Fri, Sep 16, 2005 - Page 16 News List

A dull movie unfolds below ground

`The Cave' offers nothing new in the creatures-hunt-explorers genre

By Laura Kern  /  NY TIMES NEWS SERVICE , NEW YORK

Having worked as second- and third-unit director on the Matrix trilogy and Dark City, Bruce Hunt is no stranger to inspired and

stylish productions. But whereas those films managed to inject new life into tired territory, The Cave, his first effort as director, fails to generate anything resembling innovation.

A group of ace cave-divers are flown in to investigate an intricate maze system discovered beneath the ruins of an ancient Romanian abbey.

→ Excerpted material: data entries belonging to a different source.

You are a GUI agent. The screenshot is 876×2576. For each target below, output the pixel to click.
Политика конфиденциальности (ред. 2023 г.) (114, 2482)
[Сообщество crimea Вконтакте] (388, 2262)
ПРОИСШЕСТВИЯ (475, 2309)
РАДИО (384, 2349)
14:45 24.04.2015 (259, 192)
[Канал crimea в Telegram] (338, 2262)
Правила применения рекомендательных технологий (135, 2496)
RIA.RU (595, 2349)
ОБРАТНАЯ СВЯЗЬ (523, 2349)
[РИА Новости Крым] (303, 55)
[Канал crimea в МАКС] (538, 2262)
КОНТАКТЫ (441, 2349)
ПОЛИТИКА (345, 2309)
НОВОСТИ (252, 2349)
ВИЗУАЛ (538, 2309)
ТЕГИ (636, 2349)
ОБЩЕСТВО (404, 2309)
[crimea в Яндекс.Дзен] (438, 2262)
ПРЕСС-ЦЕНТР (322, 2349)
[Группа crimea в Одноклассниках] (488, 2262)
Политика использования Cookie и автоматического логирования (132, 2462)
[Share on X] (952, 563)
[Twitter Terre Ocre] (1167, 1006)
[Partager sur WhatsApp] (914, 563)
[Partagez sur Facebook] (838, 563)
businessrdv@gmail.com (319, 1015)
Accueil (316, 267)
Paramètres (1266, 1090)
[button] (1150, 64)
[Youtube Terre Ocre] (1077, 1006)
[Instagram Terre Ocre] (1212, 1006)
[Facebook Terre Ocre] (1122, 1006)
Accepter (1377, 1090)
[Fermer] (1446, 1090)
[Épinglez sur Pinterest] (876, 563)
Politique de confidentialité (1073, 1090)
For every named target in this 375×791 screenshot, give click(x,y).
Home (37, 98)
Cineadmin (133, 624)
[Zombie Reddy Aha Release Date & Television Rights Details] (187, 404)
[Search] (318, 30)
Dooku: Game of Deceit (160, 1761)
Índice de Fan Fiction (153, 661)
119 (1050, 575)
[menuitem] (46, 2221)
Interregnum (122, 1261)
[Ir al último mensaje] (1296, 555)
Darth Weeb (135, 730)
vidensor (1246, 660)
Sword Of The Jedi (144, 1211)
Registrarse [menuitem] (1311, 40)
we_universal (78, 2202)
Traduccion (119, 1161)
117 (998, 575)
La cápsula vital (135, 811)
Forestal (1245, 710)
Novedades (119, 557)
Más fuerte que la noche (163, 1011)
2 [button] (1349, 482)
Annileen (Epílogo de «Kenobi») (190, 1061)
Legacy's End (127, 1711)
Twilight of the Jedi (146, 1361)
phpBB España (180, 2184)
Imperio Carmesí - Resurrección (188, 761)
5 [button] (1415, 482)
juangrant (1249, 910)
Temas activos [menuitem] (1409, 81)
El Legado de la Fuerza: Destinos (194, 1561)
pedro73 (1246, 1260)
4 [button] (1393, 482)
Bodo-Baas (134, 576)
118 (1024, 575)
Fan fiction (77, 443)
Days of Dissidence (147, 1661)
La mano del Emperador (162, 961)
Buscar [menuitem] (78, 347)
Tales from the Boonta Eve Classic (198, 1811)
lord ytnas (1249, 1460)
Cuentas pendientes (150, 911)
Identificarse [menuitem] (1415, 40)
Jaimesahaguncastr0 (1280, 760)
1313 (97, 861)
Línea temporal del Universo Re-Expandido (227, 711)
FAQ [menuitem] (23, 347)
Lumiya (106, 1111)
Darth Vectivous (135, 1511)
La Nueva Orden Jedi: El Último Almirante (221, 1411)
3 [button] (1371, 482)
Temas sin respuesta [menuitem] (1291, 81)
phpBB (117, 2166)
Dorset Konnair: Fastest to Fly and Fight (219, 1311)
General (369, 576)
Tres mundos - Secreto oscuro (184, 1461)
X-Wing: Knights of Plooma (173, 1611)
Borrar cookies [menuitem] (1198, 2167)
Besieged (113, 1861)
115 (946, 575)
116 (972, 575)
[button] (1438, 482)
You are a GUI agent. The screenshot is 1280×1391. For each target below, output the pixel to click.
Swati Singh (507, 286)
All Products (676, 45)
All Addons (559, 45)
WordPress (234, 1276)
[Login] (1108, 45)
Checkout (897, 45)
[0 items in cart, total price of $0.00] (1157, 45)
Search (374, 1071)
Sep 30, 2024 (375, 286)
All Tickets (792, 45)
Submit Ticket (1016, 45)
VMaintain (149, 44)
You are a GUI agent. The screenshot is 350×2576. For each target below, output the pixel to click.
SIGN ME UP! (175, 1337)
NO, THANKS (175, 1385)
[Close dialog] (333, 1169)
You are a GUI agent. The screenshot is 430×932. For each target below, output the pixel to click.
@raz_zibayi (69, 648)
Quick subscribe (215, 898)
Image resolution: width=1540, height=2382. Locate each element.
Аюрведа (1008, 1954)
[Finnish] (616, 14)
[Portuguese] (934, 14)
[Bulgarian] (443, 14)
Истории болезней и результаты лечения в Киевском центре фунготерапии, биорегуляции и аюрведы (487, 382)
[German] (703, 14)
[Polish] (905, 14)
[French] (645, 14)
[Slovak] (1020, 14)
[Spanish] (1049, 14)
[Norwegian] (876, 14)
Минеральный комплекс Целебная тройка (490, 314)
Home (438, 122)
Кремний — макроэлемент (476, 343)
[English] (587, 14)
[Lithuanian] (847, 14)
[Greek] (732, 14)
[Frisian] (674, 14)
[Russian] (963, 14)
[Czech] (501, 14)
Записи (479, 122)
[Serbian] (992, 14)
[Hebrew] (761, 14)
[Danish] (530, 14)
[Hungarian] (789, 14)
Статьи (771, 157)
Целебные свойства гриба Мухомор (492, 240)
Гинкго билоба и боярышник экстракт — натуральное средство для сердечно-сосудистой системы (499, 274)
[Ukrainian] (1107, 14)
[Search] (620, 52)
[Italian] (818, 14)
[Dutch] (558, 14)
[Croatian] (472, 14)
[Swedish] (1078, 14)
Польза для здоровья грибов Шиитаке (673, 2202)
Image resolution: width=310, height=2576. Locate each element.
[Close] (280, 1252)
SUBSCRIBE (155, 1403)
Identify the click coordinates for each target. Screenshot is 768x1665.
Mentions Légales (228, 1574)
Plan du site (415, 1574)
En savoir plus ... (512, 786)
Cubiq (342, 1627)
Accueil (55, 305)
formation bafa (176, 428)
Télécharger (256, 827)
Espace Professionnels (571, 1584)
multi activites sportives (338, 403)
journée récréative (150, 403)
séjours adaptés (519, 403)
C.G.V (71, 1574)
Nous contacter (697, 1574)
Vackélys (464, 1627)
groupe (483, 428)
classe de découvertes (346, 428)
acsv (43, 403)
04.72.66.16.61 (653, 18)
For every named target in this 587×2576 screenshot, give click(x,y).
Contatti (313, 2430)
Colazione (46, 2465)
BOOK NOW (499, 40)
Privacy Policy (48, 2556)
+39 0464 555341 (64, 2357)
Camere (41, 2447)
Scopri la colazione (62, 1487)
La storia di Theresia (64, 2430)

Without much explanation the gung-ho team -- and two scientists -- are lowered uncomfortably deep into the earth. It doesn't take long to learn that they are not alone, and are soon being preyed upon by what look like cheap creature rejects from the Alien films, except these demonlike mutations can fly and use sonar to see in the dark.

What is left of the plot amounts to guessing who will be killed off next out of the token Asian and African-American guys, the girl in the skimpy outfit, the sexy female scientist with an English accent and the testosterone-pumped combative brothers. Not that it matters much -- the characters are so colorless and underdeveloped that their deaths certainly won't be mourned.

As utterly formulaic as the film may be, the elements for an edge-of-the-seat crowd-pleaser are, in theory, all present: a closed-off environment ideal for creating no-one-can-hear-you-scream suspense; stimulating underwater and wall-climbing action; exotic settings, shot on location in Bucharest and the Yucatan; and bloodthirsty villains.

It's a shame, a travesty even, that the filmmakers seem to have forgotten that in order to keep viewers from contemplating the absurdity of what they are watching the action must move at a pace that doesn't allow for it. But not only is the film dreadfully dull -- every time something potentially exciting does occur -- the scenes are so muddled and chaotic that it is impossible to make out what is happening.

As the vaunted leader of the expedition, Cole Hauser attempts his best Vin Diesel impersonation but fails to deliver even at this rudimentary level.

The rest of the actors turn in performances right out of the casting room, as if they were reading the lines from the appallingly bad script for the very first time, embarrassed to

discover that it's all been done before. And will indeed be done again. Let's just hope it won't be in a Cave sequel, a possibility the film's ending distressingly leaves open.